I'm still furious about being told that it was a physical impossibility that my breast milk quality, not quanitity, had deteriorated by an OP. Despite a HV and Paeds consultant telling me that even though I knew it myself. Apparently breast milk production is the only bodily function that can never, ever become less effective or go wrong. My arse!

piscesmoon · 25/04/2009 07:54

I am a grumpy old woman too Technofairy! Women have been having babies for ever and yet some mothers get to be real Prima Donnas about it.
You don't have to have a silent house and only 3 people there to bond. It should be a joyous happy occasion, not turned into something miserable with DPs policing visitors.
People complain about visitors expecting to be waited on. I would be far more casual-tell them where the kitchen is and let them get their own drinks etc.

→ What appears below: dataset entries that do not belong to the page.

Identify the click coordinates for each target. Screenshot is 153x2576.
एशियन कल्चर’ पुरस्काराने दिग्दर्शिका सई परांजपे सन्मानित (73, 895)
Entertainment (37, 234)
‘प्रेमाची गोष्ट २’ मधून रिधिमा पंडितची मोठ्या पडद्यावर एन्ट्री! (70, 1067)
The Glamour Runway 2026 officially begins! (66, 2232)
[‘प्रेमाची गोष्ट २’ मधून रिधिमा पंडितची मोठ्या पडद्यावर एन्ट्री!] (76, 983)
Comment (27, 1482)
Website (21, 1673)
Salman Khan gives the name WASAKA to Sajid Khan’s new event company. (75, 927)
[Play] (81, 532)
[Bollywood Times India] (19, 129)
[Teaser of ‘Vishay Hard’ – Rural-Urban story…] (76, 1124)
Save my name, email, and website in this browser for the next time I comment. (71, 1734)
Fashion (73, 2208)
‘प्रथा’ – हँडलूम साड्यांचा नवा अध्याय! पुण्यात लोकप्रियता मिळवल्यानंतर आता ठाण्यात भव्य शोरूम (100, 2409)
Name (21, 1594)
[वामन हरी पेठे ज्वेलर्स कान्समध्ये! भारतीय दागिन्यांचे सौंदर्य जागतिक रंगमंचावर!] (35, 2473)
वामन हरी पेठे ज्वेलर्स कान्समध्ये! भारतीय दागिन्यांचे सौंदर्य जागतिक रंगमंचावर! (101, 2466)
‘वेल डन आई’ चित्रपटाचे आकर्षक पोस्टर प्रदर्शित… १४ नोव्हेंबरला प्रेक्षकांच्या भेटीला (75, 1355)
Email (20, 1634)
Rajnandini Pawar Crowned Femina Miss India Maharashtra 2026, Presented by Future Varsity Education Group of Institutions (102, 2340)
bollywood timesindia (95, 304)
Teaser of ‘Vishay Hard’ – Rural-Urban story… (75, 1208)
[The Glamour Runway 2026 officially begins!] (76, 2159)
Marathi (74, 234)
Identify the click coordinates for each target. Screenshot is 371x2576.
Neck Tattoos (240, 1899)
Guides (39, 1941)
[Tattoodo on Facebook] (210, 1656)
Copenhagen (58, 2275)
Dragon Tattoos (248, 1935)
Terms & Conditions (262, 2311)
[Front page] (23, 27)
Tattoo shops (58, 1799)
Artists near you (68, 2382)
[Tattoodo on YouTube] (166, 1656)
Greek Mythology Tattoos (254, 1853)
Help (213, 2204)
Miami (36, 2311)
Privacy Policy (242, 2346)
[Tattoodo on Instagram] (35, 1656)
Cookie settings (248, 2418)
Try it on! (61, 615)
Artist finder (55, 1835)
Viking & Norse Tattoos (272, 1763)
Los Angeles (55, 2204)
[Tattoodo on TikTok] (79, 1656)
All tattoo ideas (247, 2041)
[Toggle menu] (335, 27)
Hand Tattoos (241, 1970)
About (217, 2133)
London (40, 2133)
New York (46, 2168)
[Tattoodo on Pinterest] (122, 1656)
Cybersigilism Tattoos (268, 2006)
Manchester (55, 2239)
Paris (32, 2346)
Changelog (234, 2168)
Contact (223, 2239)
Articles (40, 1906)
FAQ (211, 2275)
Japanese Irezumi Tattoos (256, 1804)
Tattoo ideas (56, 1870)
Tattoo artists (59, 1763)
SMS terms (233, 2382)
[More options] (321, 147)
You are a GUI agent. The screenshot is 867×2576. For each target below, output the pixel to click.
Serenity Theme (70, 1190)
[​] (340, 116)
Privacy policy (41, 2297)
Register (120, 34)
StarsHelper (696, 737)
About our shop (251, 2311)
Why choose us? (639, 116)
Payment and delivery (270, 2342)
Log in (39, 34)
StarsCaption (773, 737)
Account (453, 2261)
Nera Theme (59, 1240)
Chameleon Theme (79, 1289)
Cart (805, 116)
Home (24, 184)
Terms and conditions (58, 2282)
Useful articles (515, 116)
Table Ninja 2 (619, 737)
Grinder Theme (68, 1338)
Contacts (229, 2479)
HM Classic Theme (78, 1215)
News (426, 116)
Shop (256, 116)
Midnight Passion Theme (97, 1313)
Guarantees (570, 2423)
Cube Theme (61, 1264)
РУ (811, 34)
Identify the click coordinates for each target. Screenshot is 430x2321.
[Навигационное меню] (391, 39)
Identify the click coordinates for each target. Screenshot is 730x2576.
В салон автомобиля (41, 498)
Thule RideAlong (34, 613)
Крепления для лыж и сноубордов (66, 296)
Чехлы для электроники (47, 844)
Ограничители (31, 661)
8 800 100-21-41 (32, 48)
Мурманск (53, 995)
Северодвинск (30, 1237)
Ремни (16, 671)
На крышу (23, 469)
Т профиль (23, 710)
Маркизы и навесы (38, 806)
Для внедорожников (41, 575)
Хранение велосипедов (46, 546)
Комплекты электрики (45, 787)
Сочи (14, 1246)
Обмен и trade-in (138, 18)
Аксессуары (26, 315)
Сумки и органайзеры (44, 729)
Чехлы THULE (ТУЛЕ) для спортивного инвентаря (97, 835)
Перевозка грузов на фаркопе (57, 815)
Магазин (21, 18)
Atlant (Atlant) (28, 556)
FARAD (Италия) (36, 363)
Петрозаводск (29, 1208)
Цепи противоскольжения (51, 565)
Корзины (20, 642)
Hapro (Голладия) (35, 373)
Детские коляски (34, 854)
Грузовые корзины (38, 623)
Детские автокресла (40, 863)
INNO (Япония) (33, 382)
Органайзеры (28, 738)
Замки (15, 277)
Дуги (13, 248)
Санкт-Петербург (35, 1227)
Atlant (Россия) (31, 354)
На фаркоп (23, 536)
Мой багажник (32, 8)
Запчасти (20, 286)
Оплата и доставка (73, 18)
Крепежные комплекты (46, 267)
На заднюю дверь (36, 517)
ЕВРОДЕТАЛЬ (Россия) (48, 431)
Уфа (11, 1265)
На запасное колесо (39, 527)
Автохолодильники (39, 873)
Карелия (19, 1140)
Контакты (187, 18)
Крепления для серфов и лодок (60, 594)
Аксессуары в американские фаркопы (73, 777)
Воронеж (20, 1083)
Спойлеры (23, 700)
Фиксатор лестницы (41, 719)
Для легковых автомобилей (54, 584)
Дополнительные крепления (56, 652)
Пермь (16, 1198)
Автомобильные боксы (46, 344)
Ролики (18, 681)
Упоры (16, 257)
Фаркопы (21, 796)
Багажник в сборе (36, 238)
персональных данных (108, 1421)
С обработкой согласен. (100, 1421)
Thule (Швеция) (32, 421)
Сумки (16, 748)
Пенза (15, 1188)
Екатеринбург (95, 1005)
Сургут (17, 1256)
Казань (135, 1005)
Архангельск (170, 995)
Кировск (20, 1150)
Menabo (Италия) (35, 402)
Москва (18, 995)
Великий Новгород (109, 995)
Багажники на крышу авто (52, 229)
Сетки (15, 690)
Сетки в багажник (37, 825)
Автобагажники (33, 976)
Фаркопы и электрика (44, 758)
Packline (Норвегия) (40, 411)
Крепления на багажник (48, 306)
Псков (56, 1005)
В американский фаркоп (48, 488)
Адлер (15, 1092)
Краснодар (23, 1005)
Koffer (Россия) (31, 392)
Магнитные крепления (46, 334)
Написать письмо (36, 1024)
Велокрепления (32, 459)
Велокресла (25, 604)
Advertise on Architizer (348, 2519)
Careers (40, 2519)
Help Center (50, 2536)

TheBolter · 25/04/2009 08:06

Yes, all terribly self-indulgent. Everything seems to have a name and an issue given to it these days. Agree.

Technofairy I too am a grumpy (but not too old ) woman. There is a lot of BS surrounding birth and babies these days. The whole thing has turned into a bloody circus.

BTW, I have to say that on the visitors front I was quite keen to not have any for the first day or two, but only because I was exhausted and, er, grumpy. I just couldn't be arsed to speak to people, it wasn't because I was worried about the relationships dh and I were having with our babies.

The 'bonding' never stops anyway, the level of it fluctuates as your children grow up. There is too much emphasis on baby bonding. It is another stick for us to beat ourselves with if we don't.

LibrasBiscuitsOfFortune · 25/04/2009 08:17

SOMETIMES I think the moaning men do about not breastfeeding and therefore not bonding is just an excuse not to help along the lines of "well I would help by bottle feeding but I can't breastfeed". Erm feeding the baby isn't the only thing to do to help, the washing up would be a start.

piscesmoon · 25/04/2009 08:23

I can understand not wanting a lot of visitors in the first couple of days, but not when it drags on for weeks.
There now seems to be a whole industry around it, with magazines etc telling you what it should be like and how you should feel, and it is a bit like having the 'perfect' wedding, people want the 'perfect' birth-unfortunately it is outside their control and can go wrong. People then feel failures. It is similar to b/feeding-I believe totally that breast is best but some people can't and they can bond just as well with a bottle.
It is only the first day of the DCs life-they next 18 yrs (and longer)are far more important.
People can have a fantastic birth, b/f until the DC is 3yrs, co sleep etc and still be toxic mothers!
The bonding never stops, as TheBolter says.